Thursday, December 30, 2010

christ child

a day of celebration come and gone.
a day cluttered with the piles of once-perfected wrapping paper, the nestling notes of christmas music in the walls, the small droplets of saliva collected in the bottom of used wine glasses.
a day characterized by the absent scent of what-used-to-be real pine needles and feasts of socially withdrawn bites of turkey.

a day of meaning that now stands meaningless, had we removed the gifts meant for exchange (whether with one another or back to it's original owner - the store), the receipts boasting triple digits, and the panic stricken mall visits characterized by both terror and excitement.
a time of year when less and less of us get to experience any actual emotion of holiday, and the feasting and the familying and the fellowship gets compacted into one meager day. a time of year where our rush to experience any feeling of peace and holiday gets counteracted by our want to experience christmas. the more we want "christmas", the more we shop; the more we shop, the less employees and shoppers alike get to experience any actual moments of tranquility. we as a society have successful accomplished reducing a holiday devoted to silence and joy to a mere 24-hour hallucination of repose. there has been a silent divorce from christmas and peace, to accompany the less-than-silent divorce between religion and the holiday.

not saying that i have any distaste for giving or receiving small parcels, small physical forms of nonphysical love. and i should certainly note that i'm also not complaining about the overuse of kitchen ovens and tastebuds in our 21st century tradition of the season. i'm just fulfilling my duties to the global blogosphere and cyber-scripting one of our many societal ironies.

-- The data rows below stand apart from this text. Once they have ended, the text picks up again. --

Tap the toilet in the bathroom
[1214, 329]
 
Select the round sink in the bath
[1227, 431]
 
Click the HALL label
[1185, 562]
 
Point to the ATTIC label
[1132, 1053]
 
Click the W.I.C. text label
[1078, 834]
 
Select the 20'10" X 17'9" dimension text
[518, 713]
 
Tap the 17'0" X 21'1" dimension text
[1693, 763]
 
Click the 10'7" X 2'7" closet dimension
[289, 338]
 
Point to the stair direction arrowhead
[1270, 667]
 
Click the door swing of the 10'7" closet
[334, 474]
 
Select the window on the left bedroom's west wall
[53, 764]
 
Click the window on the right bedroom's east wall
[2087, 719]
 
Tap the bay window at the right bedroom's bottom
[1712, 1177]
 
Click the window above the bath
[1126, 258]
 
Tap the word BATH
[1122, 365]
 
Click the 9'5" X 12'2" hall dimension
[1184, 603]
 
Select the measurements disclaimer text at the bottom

but our stuffing has done its duty and stuffed. our christmas trees will soon be disassembled and returned to their dusty-lidded boxes. we pack up our angel-faced ornaments, remove our subliminally competitive christmas lights, and digest our hams and our turkeys. we scrub the walls of distantly-related familial germs and leftover christmas music, and cleanse ourselves of christmas spirit. our artificial moments of peace in plastic bags have come and gone, and will lay in the recycling bin for yet another year.